Sedangkan Syaikh Wahbah Zuhaili menguatkan pendapat yang membacanya nashab[5].
Makna Mufrodat (Kosa kata)
Frase La ta’kulû maksudnya adalah la
ta’khudzû (jangan kalian mengambil). Diungkapkan dengan redaksi la
ta’kulû karena memakan adalah diantara motif paling penting dalam mengambil
suatu harta. Frase bil bâthil maksudnya adalah yang diharamkan syariat
seperti riba, judi, dan merampas[6].
Ar Râzi merinci dua jalur harta yang diperoleh dengan cara batil. Pertama semua
jalur perolehan harta yang diharamkan syariat seperti riba, judi, merampas,
mencuri dan sebagainya. Kedua mengambil harta dari orang lain yang seharusnya tanpa
kompensasi (‘iwadh)[7].
Seperti mengambil tambahan pada qardh (pinjaman).
Lafadz tijârah secara bahasa maknanya adalah ‘ibarah
(ungkapan) mengenai akad mu’âwadhah[8]. Yaitu
akad-akad mu’amalah yang bertujuan untuk memperoleh keutungan atau upah seperti
jual-beli dan kontrak kerja (ijârah). Imam al Qurthubi menjelaskan bahwa
setiap bentuk mu’âwadhah adalah tijarah yang berkonsekuensi pada ‘iwadh
(kompensasi berupa laba atau upah, pent)[9].

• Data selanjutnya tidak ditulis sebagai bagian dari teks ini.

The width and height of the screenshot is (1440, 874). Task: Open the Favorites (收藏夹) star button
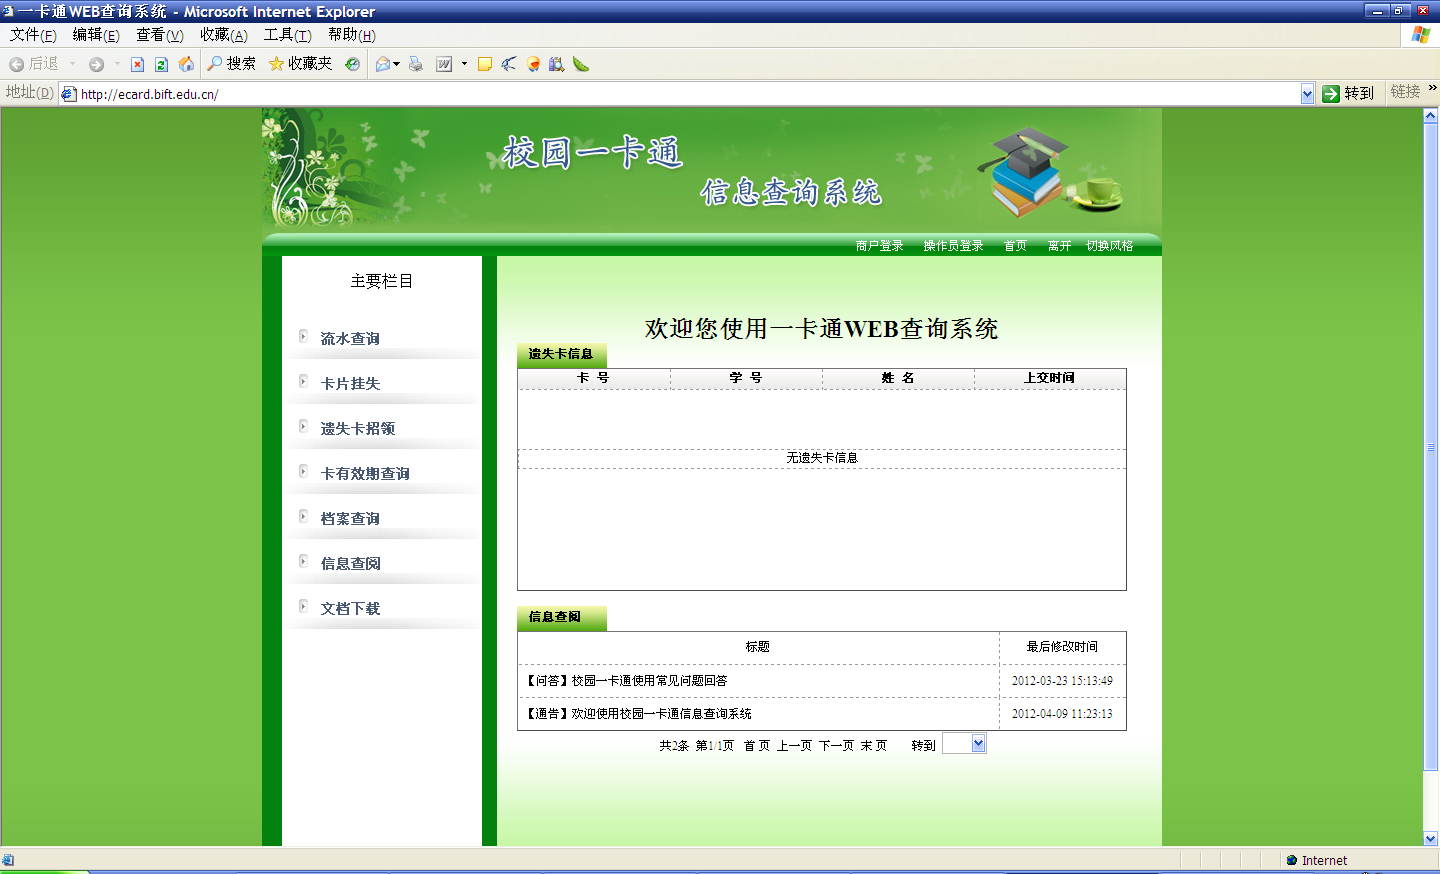[300, 64]
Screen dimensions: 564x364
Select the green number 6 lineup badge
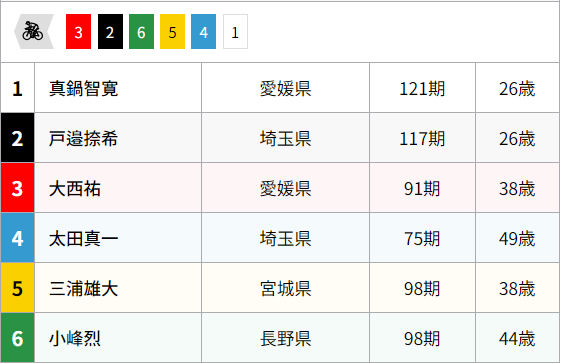point(141,32)
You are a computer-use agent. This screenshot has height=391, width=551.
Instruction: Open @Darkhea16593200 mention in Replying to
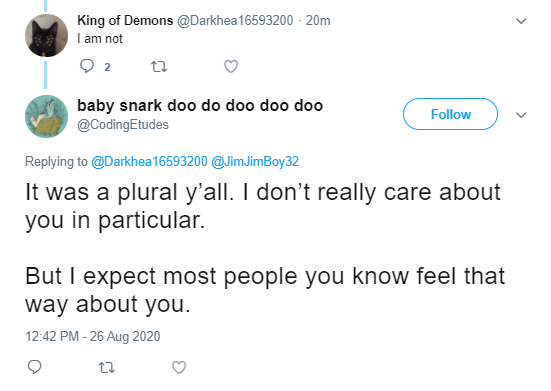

Kata tijarah selain memiliki makna hakiki juga memiliki
makna majaz dengan makna balasan pahala yang diberikan Allah pada hambanya yang
melakukan amal shalih. Seperti firman-Nya:
يَا أَيُّهَا
الَّذِينَ آمَنُوا هَلْ أَدُلُّكُمْ عَلى تِجارَةٍ تُنْجِيكُمْ مِنْ عَذابٍ
أَلِيمٍ
Hai orang-orang yang beriman, sukakah kamu aku tunjukkan suatu
perniagaan yang dapat menyelamatkanmu dari azab yang pedih? (QS. Ash-Shaf [61]:
10)
Relevansi dengan Ayat-ayat Sebelumnya
Allah Ta’ala menjelaskan pada ayat ini kaidah umum
tentang harta. Setelah sebelumnya menjelaskan sebagian hukum-hukum muamalat
seperti pengelolaan harta anak yatim dan wajibnya menyerahkan mahar bagi
wanita. Persoalan harta adalah persoalan yang sensitif. Tak jarang karena harta
dapat menimbulkan permusuhan bahkan pertikaian. Karena itulah Allah menetapkan
tentang pentingnya memperoleh harta dengan cara saling ridha bukan dengan cara
yang zhalim[10].
Tafsir Ayat
Pada ayat ini Allah Ta’ala melarang mengambil harta
orang lain dengan cara batil. Dilarang pula menggunakan hartanya sendiri secara
batil, karena redaksi “amwâlakum” berlaku bagi harta orang lain dan
hartanya sendiri. Menggunakan harta pribadi secara batil bentuknya adalah
membelanjakannya di jalur maksiat[11].
Zuhaili menjelaskan makna batil dengan pemaknaan yang
lebih umum. Batil adalah apa saja yang menyelisihi syariat. Termasuk memakan
harta batil adalah apa saja yang diambil dari akad-akad yang fasad dan batil
seperti jual beli barang yang belum dimiliki penjual. Memanfaatkan barang dan
uang dari jual beli yang fasad hukumnya haram dan wajib dikembalikan[12].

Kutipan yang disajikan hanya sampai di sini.